Event
Ph.D Dissertation Defense: Trevine Oorloff
Tuesday, December 3, 2024
9:00 a.m.-11:00 a.m.
AVW 1146
Maria Hoo
301 405 3681
mch@umd.edu
ANNOUNCEMENT: Ph.D Dissertation Defense
Name: Trevine Oorloff
Committee:
Prof. Abhinav Shrivastava, Chair/ Advisor
Dr. Yaser Yacoob, Co-Chair/ Advisor
Prof. Dinesh ManochaProf. Sanghamitra Dutta
Prof. Nikhil Chopra, Dean's Representative
Date/Time: Tuesday, December 3rd, 2024 at 9:00 AM - 11:00 AM
Location: AVW 1146
Title: Latent Space Explorations for Generative AI
Abstract:
Abstract:
Generative AI has revolutionized content creation through models such as Generative Adversarial Networks (GANs) and diffusion models, which produce high-quality, realistic outputs across various domains. These advancements rely on the ability of generative models to learn and encode complex patterns and semantic relationships within high-dimensional latent spaces, which serve as a foundation for their capacity to generate coherent and diverse outputs. Beyond image generation, these latent spaces hold immense potential for adaptation to a variety of downstream applications, making them a critical focus for research.
This thesis systematically explores latent spaces for generative AI along three key dimensions. The first and primary dimension investigates how latent spaces can be harnessed to extend generative models beyond traditional image synthesis. By leveraging the structured latent spaces of StyleGAN2 and Stable Diffusion, this work introduces novel methodologies for expressive face video encoding, robust one-shot face reenactment, and training-free visual in-context learning. Key contributions include methods for encoding fine-grained facial expressions and motions for video generation, decomposing identity and motion for seamless reenactment within the StyleGAN’s latent space, and reformulating self-attention in Stable Diffusion for multi-task visual in-context learning.
The second dimension addresses a critical limitation of generative models: hallucinations in diffusion models. A novel framework, Adaptive Attention Modulation (AAM), is proposed to dynamically modulate self-attention distributions during early denoising stages. By introducing temperature scaling and a masked perturbation strategy, AAM mitigates the emergence of unrealistic artifacts, significantly improving the fidelity and reliability of diffusion-generated content.
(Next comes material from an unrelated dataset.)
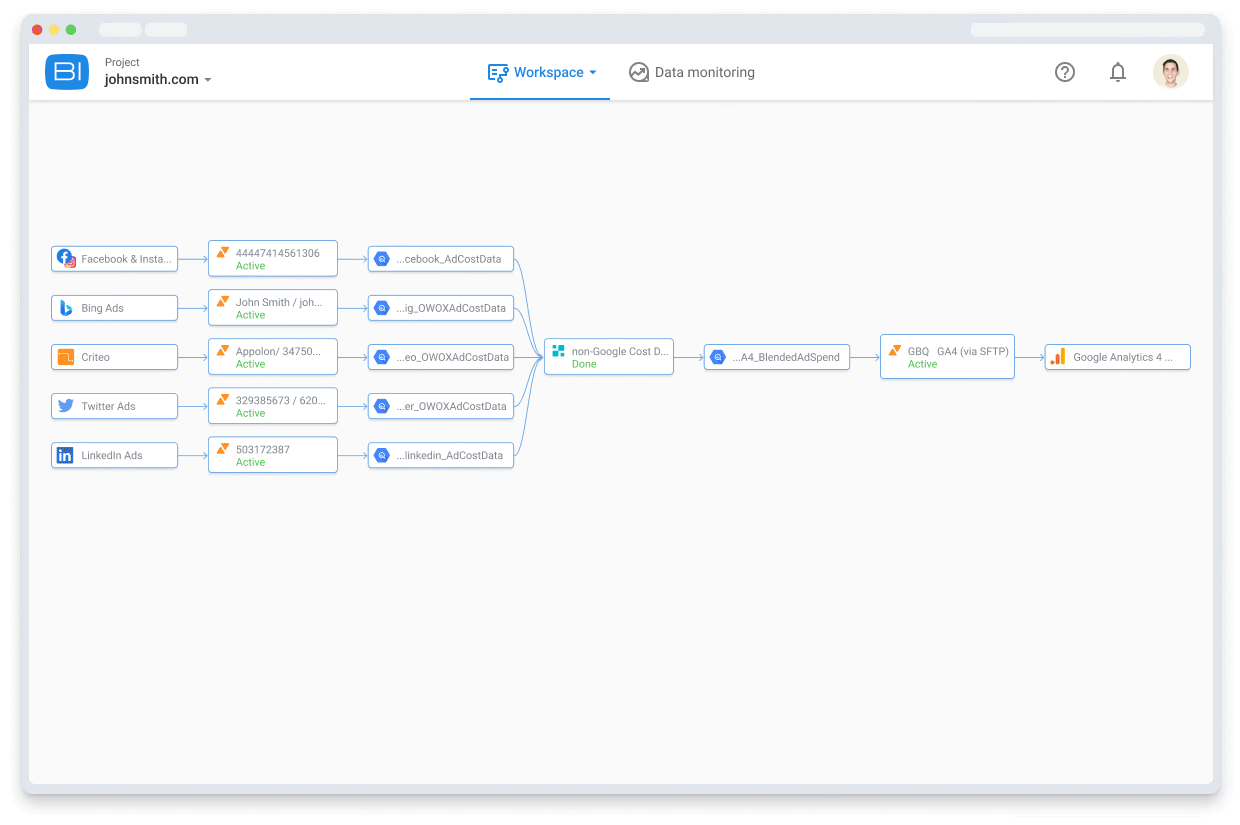This screenshot has height=825, width=1240.
Task: Click the non-Google Cost Data transformation icon
Action: [559, 351]
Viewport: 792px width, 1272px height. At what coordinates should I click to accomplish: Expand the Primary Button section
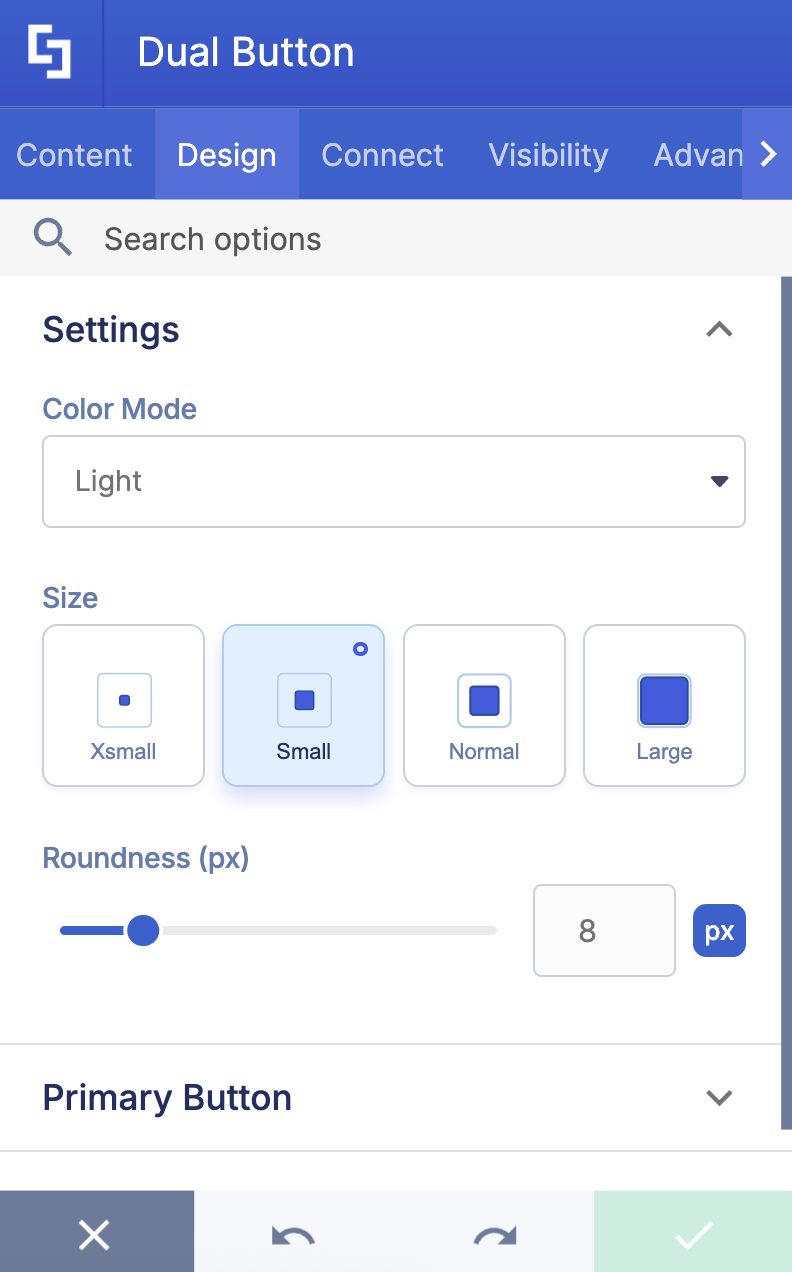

The third dimension focuses on mitigating societal risks posed by generative AI, particularly the proliferation of deepfakes. Through a multi-modal framework called Audio-Visual Feature Fusion (AVFF), this thesis develops a robust deepfake detection method that explicitly captures audio-visual correspondences. Combining self-supervised representation learning with a novel complementary masking and cross-modal fusion strategy, AVFF achieves state-of-the-art performance in identifying manipulated multimedia content, addressing a pressing ethical challenge in generative AI.